D.C. officials yesterday cheered the Utah Legislature’s approval of a redistricting map that is key to the District’s voting rights bill, saying the development brings city residents one step closer to having a vote in the House.

“I do think we can move this bill,” said D.C. Delegate Eleanor Holmes Norton, a Democrat who co-sponsored the D.C. Voting Rights Act. “The main problem is time.”

Mayor-elect Adrian M. Fenty, who met with House Speaker-elect Nancy Pelosi last week and discussed the bill’s prospects, said that Mrs. Pelosi, California Democrat, told him she would move aggressively for the bill.

“I remain optimistic that the bill will move this week,” said Mr. Fenty, a Democrat. “And if it doesn’t, I’m hopeful it will be at the top of the legislative agenda in 2007.”

Jennifer Crider, a spokeswoman for Mrs. Pelosi, said the bill would be a priority for Democratic lawmakers if introduced again next year.

The Utah Legislature yesterday approved a map dividing the state into four congressional districts. The redistricting map was required by lawmakers to move the Voting Rights Act proposal, which has been put forward by Mrs. Norton and Rep. Thomas M. Davis III, Virginia Republican.

The plan would give the largely Democratic District a seat in the House and add a fourth seat for largely Republican Utah. It also would expand the House permanently from 435 to 437 members.

But the chances of the measure making it out of the House Judiciary Committee and through both chambers of the Republican-controlled Congress before lawmakers adjourn this month are shrinking.

The bill was not on the House floor schedule issued last week, although bills can be added to the docket.

A House senior leadership aide said yesterday there had been “zero discussions” about bringing the bill to the floor this week.

And an aide for Senate Majority Leader Bill Frist, Tennessee Republican, said the chances of the bill passing the Senate this session are “rather slim” because the squeezed time frame doesn’t allow for much debate.

Mrs. Norton also said some House Republicans have suggested changes to the bill beyond the Utah redistricting. But she remained hopeful that the measure could move forward.

“We can’t do the impossible, but we can certainly keep pressing for this bill as long as this session is still alive,” Mrs. Norton said. “Even with all the uncertainty, we’re not willing to throw in the towel.”

If lawmakers fail to pass the bill before the current session expires, Mr. Davis is expected to reintroduce it immediately after the next session begins Jan. 4.

David Marin, a spokesman for Mr.

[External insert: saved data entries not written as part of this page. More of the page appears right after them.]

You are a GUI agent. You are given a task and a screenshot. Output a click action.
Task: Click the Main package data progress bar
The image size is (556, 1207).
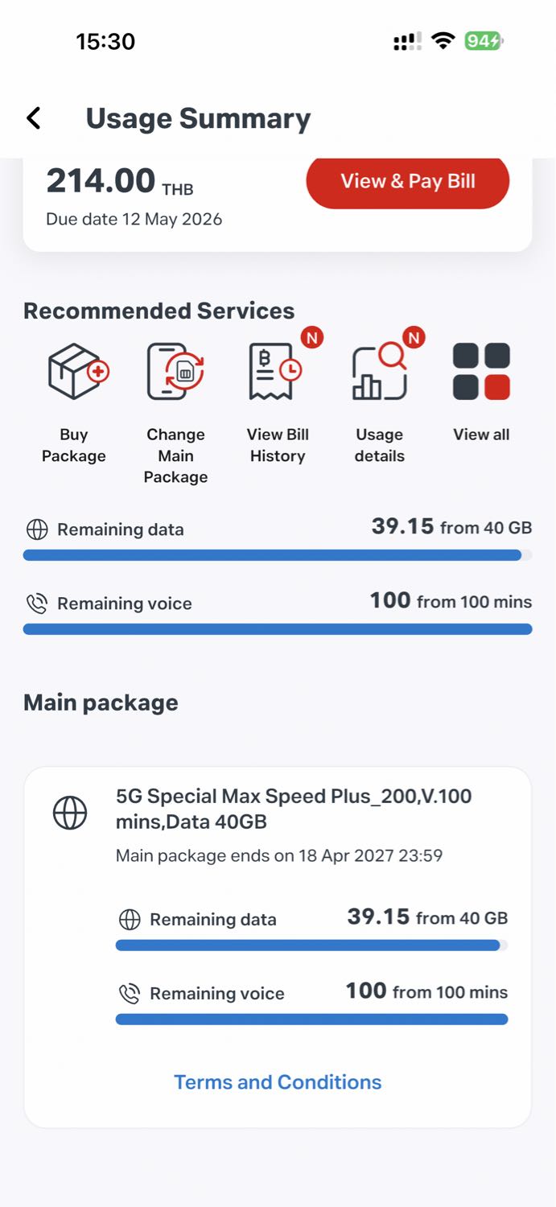(311, 945)
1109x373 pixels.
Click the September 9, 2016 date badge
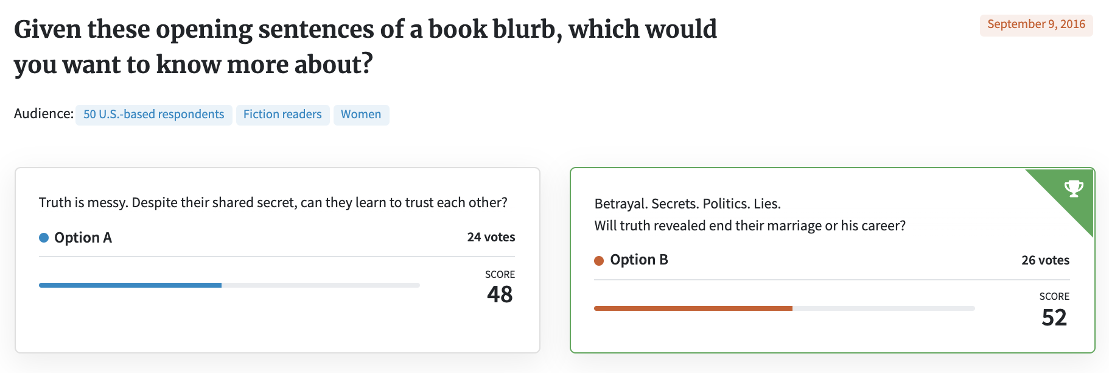pyautogui.click(x=1036, y=24)
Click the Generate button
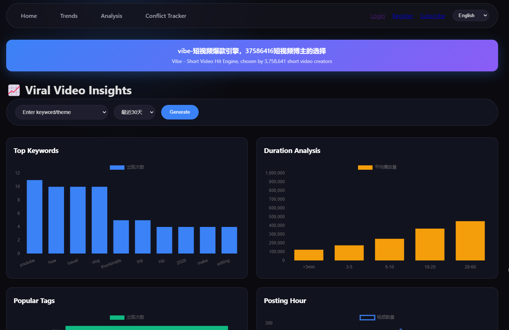The height and width of the screenshot is (330, 509). pos(180,112)
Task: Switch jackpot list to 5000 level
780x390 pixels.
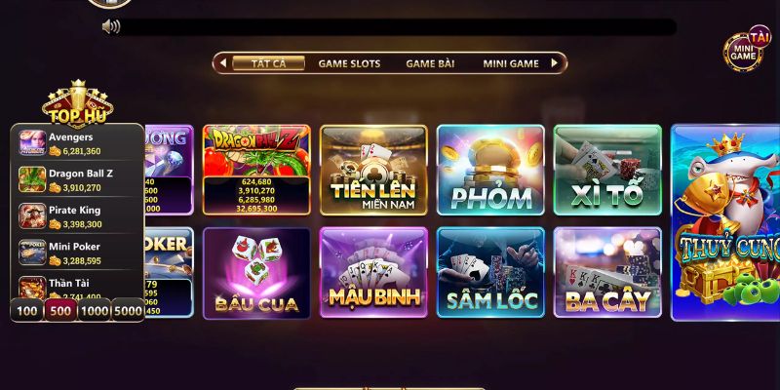Action: pos(128,311)
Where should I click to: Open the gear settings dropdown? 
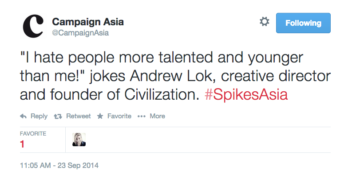(264, 23)
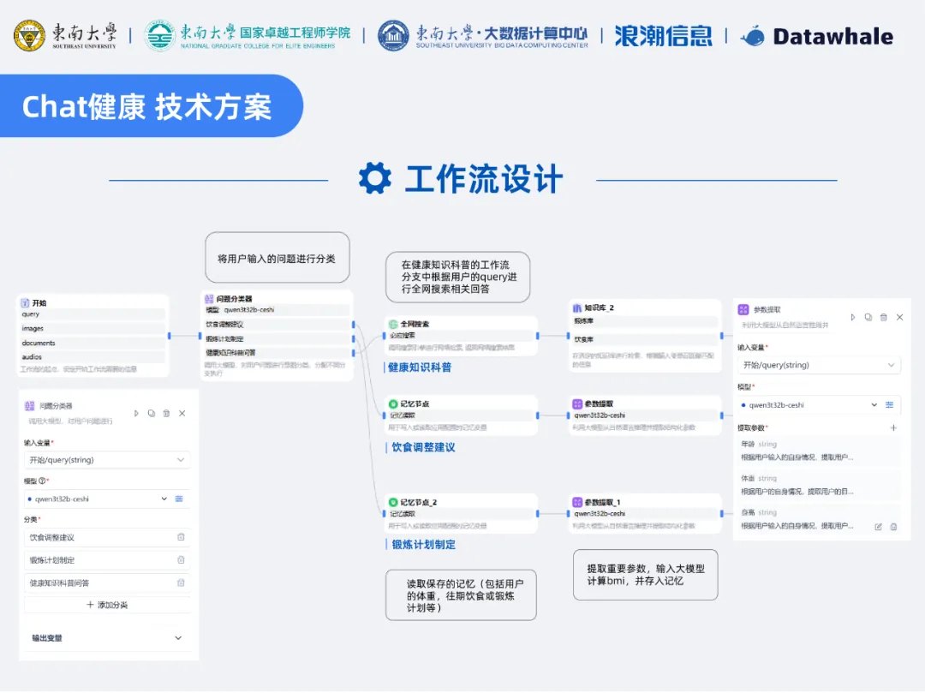Click the 知识库_2 knowledge base icon

pos(579,308)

Davis, said the bill’s supporters are holding out hope that it will be introduced this week.

“There are a lot of calls going around to a lot of very influential people,” Mr. Marin said. “We’re still optimistic.”

D.C. Vote, a nonprofit advocacy group, is expected to visit congressional offices today in an effort to have the bill brought to a vote.

Ilir Zherka, executive director of the group, said he expects about 60 advocates to visit about 80 congressional offices, using yesterday’s vote in Utah as momentum to have the bill heard this year.

“It’s definitely still an uphill battle,” Mr. Zherka said. “The effort in Congress is to do as little as possible and get out, and our effort is to add things to their list. This bill is still in the mix.”